To provide flexible formatting, the following non-standard functions are available in templates:

func description
ANSIC <Time> Formats provided time in ANSIC format
UnixDate <Time> Formats provided time in UnixDate format
RubyDate <Time> Formats provided time in RubyDate format
RFC822Z <Time> Formats provided time in RFC822Z format
RFC850 <Time> Formats provided time in RFC850 format
RFC1123 <Time> Formats provided time in RFC1123 format
RFC1123Z <Time> Formats provided time in RFC1123Z format
RFC3339 <Time> Formats provided time in RFC3339 format
RFC3339Nano <Time> Formats provided time in RFC3339Nano format
FormatTime <Time> <string template> Formats provided time according to provided template
InTZ <Time> <string timezone name> Converts provided time to parsed timezone from the provided name

For more information, check out the Go documentation for the time module.

Running alerts on startup

It's not the best feeling to find out your alerts are broken when you're expecting to be alerted about another failure. To avoid this and provide early insight into broken alerts, it is possible to specify a list of alerts to run when Minitor starts up. This can be done using the command line flag -startup-alerts. This flag accepts a comma separated list of strings and will run a test of each of those alerts. Minitor will then respond as it typically does for any failed alert. This can be used to allow you time to correct when initially launching, and to allow schedulers to more easily detect a failed deployment of Minitor.

Eg.

minitor -startup-alerts=log_down,log_up -config ./config.hcl

Metrics

Minitor supports exporting metrics for Prometheus. Prometheus is an open source tool for reading and querying metrics from different sources. Combined with another tool, Grafana, it allows building of charts and dashboards. You could also opt to just use Minitor to log check results, and instead do your alerting with Grafana.

It is also possible to use the metrics endpoint for monitoring Minitor itself! This allows setting up multiple instances of Minitor on different servers and have them monitor each-other so that you can detect a minitor outage.

To run minitor with metrics, use the -metrics flag. The metrics will be served on port 8080 by default, though it can be overriden using -metrics-port. They will be accessible on the path /metrics. Eg. localhost:8080/metrics.

minitor -metrics
# or
minitor -metrics -metrics-port 3000

Migrating from v1 to v2

Minitor v2 introduces some breaking changes from v1. The most notable changes are:

  • The configuration file is now in HCL format instead of YAML.
  • The the Python formatting backwards compatability is removed.
  • The Command and ShellCommand fields are now mutually exclusive.
  • The check_interval is now strictly a duration string value.

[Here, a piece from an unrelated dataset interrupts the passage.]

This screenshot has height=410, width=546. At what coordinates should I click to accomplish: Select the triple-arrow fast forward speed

Eg. "30s" rather than 30.
  • Default alert_every is now -1 (exponential backoff) rather than 0 (no re-alerting).

For the configuration, a confic that looked like this in v1:

check_interval: 60

monitors:
  - name: example
    command: "false"
    alert_down: ["log"]

alerts:
  log:
    command: ["echo", "Minitor up={{.IsUp}} for {{.MonitorName}}"]

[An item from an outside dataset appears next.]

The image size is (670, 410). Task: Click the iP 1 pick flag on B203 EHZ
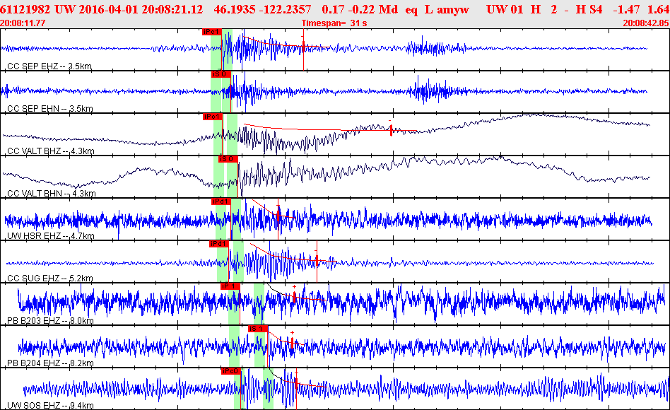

Would now look like this in v2:

check_interval = "1m"

monitor "example" {
  # example showing string to shell command migration
  shell_command = "false"
  alert_down = ["log"]
  check_interval = "1m"
}

alert "log" {
  # example showing list to exec command migration
  command = ["echo", "Minitor up={{.IsUp}} for {{.MonitorName}}"]
}

Contributing

Whether you're looking to submit a patch or tell me I broke something, you can contribute through the Github mirror and I can merge PRs back to the source repository.